WORK ORDER:
Find the line that contains "Task: Click the 评论 link under the answer" in the entries below. Write out that line and all that follow it, unchanged and alone.

(Saved entries)
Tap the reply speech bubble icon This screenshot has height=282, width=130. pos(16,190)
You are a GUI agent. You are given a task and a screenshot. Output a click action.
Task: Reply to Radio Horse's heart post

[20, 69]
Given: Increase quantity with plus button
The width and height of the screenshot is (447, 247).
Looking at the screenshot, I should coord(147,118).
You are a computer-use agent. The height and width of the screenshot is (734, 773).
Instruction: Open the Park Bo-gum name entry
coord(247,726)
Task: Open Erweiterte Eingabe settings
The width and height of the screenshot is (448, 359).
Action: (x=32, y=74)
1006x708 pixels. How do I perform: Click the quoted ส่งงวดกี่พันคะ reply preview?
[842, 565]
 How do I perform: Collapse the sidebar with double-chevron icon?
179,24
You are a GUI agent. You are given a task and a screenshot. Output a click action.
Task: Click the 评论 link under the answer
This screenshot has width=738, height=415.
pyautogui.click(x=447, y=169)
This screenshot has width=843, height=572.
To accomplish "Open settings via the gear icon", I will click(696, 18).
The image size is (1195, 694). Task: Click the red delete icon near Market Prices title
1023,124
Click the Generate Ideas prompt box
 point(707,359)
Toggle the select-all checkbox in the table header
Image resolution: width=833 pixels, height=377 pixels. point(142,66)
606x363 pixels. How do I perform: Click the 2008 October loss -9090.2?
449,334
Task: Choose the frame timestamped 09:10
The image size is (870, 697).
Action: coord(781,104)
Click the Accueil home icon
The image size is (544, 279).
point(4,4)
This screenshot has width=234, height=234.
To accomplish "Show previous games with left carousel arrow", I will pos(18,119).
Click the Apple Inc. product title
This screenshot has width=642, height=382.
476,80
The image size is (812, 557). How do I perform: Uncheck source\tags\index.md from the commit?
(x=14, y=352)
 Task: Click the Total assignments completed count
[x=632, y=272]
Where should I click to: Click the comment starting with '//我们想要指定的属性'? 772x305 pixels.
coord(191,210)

RESULT OF THIS EXERCISE:
Task: Click the 评论 link under the answer
This screenshot has width=738, height=415.
pyautogui.click(x=447, y=169)
This screenshot has width=843, height=572.
To accomplish "Open settings via the gear icon", I will click(696, 18).
The image size is (1195, 694). Task: Click the red delete icon near Market Prices title
1023,124
Click the Generate Ideas prompt box
 point(707,359)
Toggle the select-all checkbox in the table header
Image resolution: width=833 pixels, height=377 pixels. point(142,66)
606x363 pixels. How do I perform: Click the 2008 October loss -9090.2?
449,334
Task: Choose the frame timestamped 09:10
The image size is (870, 697).
Action: coord(781,104)
Click the Accueil home icon
The image size is (544, 279).
point(4,4)
This screenshot has width=234, height=234.
To accomplish "Show previous games with left carousel arrow", I will pos(18,119).
Click the Apple Inc. product title
This screenshot has width=642, height=382.
476,80
The image size is (812, 557). How do I perform: Uncheck source\tags\index.md from the commit?
(x=14, y=352)
 Task: Click the Total assignments completed count
[x=632, y=272]
Where should I click to: Click the comment starting with '//我们想要指定的属性'? 772x305 pixels.
coord(191,210)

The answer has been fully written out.